Second Share Offer closed
We have now raised £380,000 for the second turbine and have closed the share offer. Apologies to everyone who was disappointed and many thanks to members for their extraordinary support.
Our first AGM
This was held on 19th March at 7.30pm. You can read about it here.
Our fish pass and screen cleaners
Our start of the art Larrinier fish pass is now fully operational. The turbulence created by baffles and the velocity of water leaving the pass, attracts fish from mid stream. The screen cleaners, operating as wiper blades on the hydro inlet rake debris into the launder channel that has water flowing down it, through a mesh, and back to the river.Read more
We’re now Grid Connected!
On the 21st December we were visited by Electricity North West, who approved our hydro for connection to the Grid. This is a cause for celebration, and the culmination of many years of hard work from those involved. We’ve still got a few bits and pieces to sort out before we can generate at full power, but this means that we will now be able to register the second turbine for the Feed in Tariff in December 2015 before the rate drops at the end of the year.
Turbine arrives and share offer launched!
Lots of excitement today (back in November) as the turbine, generator, screen cleaners and lots more arrived from the Czech Republic, along with several members of Hydrohrom staff who will spend the next two weeks installing it all, ready for the big switch on, on December 12th. View some photos of the past few days here.
We have now finalised the Prospectus for the share offer for the second turbine. It is available to download here. We have been warned by our friends at Community Energy England that the Chancellor is considering abolishing Enterprise Investment Scheme (EIS) tax relief for community energy projects in his Autumn Statement on December 3rd. Potential investors are encouraged to make payment by BACS and email a copy of their application form for us to submit to the Tax office by December 1st. See the Application for for our bank account details.

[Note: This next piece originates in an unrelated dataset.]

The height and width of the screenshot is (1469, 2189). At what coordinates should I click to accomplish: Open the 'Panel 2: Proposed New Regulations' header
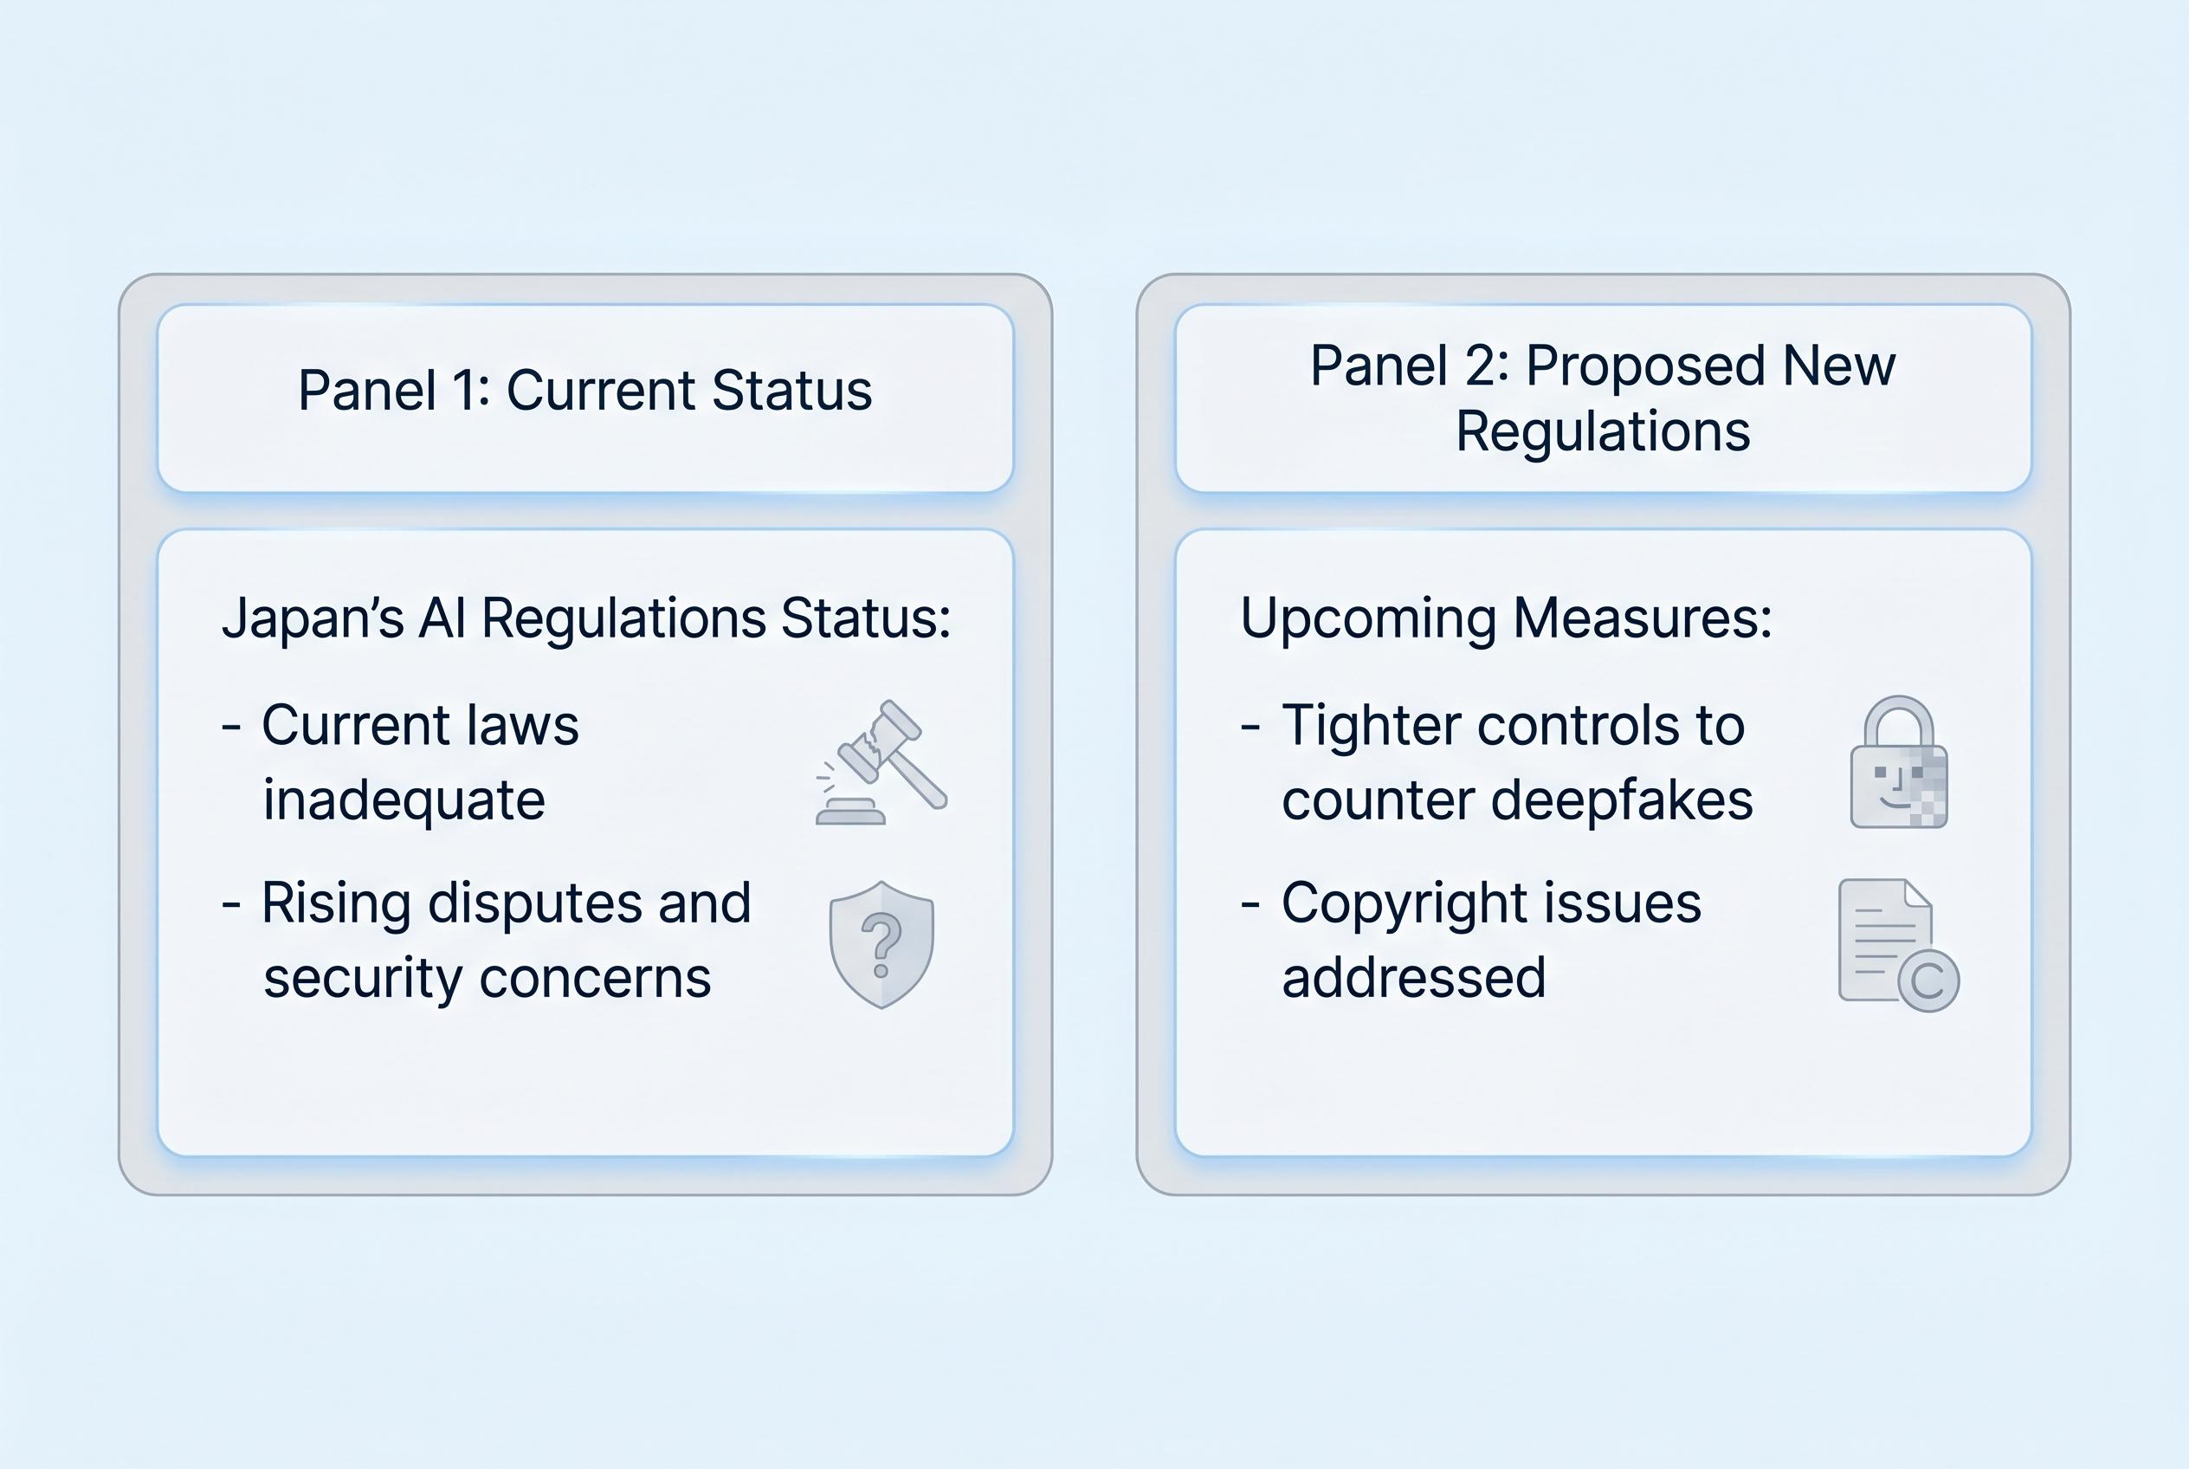(1603, 398)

Watch the turbine being unloaded:
Listen to our Director and Project Manager, John Blowes talking about the hydro:
760 years of hydro power on the River Lune at Halton
Halton has been the site of industry powered by the River Lune since at least 1252, when the lord of the manor of Halton was recorded as owning ‘two water corn mills worth forty shillings yearly’. There is also record in the same year of there being a water powered fulling mill (the earliest mills used for the production of textiles). This grew over the centuries to six water wheels at Forge Weir in 1752 to a maximum of these six wheels and four additional turbines in 1870.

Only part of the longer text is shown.